Reader QUIT: My Obsessive Savior Complex (by Biodun Adebiyi)
When I was a kid, I had a family member who doted on me. He worried about everything that had to do with me. Like if my teacher raised her voice at me. Or if I hadn’t eaten enough protein, or if I needed to buy red shoes so nobody laughed me because everyone else had red shoes. It was fun for a while, until I grew up. Then it became annoying, and I couldn’t wait to get away from him.
I learned to hide quarrels with friends or fights at school because he would give suggestions about how to have the upper hand in a fight or how to write better poetry. He would list a dozen reasons why someone wasn’t good enough to be my friend and argue with teachers that complained about me.
I just wanted him to let me be so I could find my own way. Sometimes he got the message and at other times he didn’t, but he never managed to stay out of it for long. It drove a wedge between us and soured what could have been a wonderful relationship.
The Apple Never Falls Far from the Tree
Fast forward a few years, and I was telling my friends what to do and how to do it. Suggesting they break up with this boyfriend, learn how to play the guitar because they were promising, or take some other course because it made more sense. I’m sure I’ve written breakup speeches for a few friends in the past.
I lost friends who felt I was trying to run their lives; I would console myself that I didn’t need them, but it still stung. It wasn’t long before I realized that I was acting just like that family member. I was in denial for a while, but finally, I was determined to stop it.
Acknowledging That I’ve Got to Quit
Turns out stopping was a lot harder than I thought.
Telling myself that I needed to quit wasn’t helping. I am older now, and my friends are in more serious circumstances than BFFs or cheating boyfriends. It’s marriages on the brink now and abusive husbands or interfering in-laws and mean bosses. But I can’t keep lying in bed worrying about other people’s problems and how to save them.

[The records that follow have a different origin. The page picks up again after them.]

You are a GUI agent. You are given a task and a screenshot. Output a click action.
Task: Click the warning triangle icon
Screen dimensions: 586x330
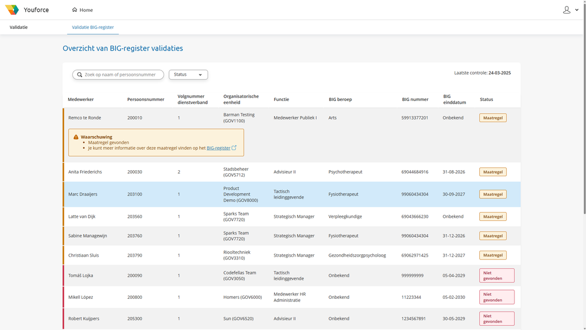click(76, 137)
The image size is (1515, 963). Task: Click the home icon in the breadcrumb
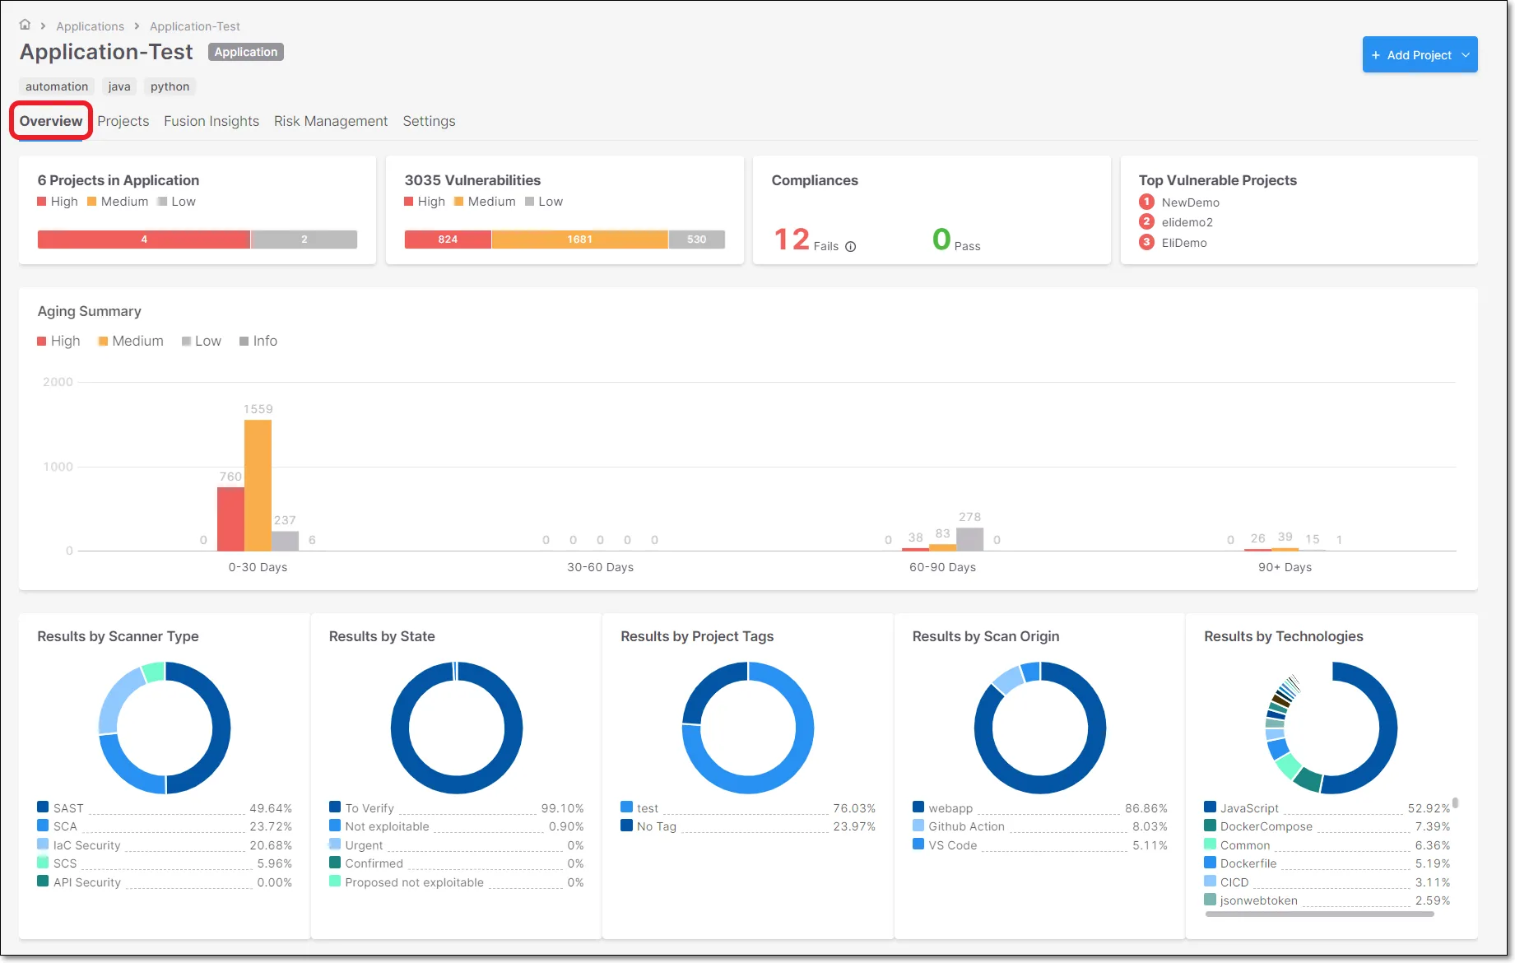(25, 24)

Maybe they don’t need saving, and if they do, then maybe they need to realize it first — or better still, they can save themselves.
Slowly Getting Better
It’s been hard. Really hard, but I’m mastering the art of not been a savior. I’m learning to just sit and really listen to people complaining or sharing. This way, I can actually hear the things that aren’t been said. Like when the person doesn’t really want my help, even if they’re asking for it, or when their fear comes from a deeper place and it’s something they need to work out themselves.

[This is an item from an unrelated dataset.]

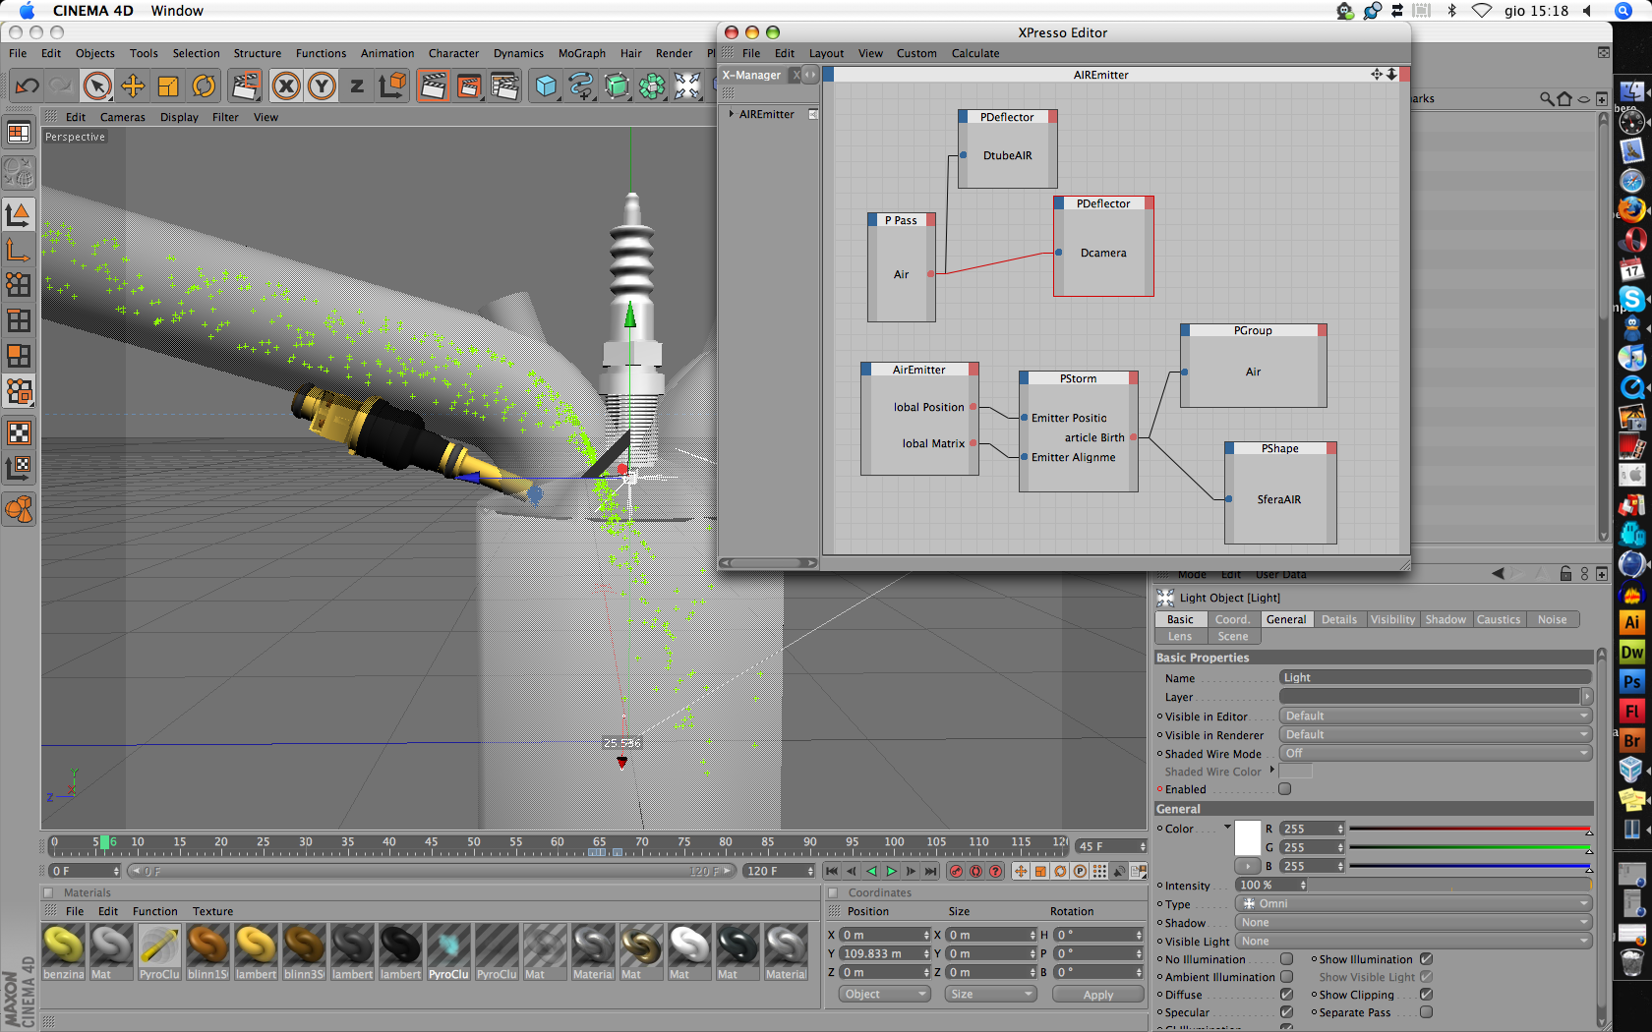Expand the AIREmitter item in X-Manager
This screenshot has height=1032, width=1652.
(x=732, y=114)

I understand that family member better now, and I feel quite guilty about the way I handled our relationship. I’m focusing on other things like myself, family, world peace, and taking life one day at a time.
Biodun Adebiyi just finished a novel and is moving on to the next. She writes and shares at Membrane Books and Paper Boys. Currently, she lives with her family in Suwon, South Korea. You can follow her on Twitter @biodun_adebiyi.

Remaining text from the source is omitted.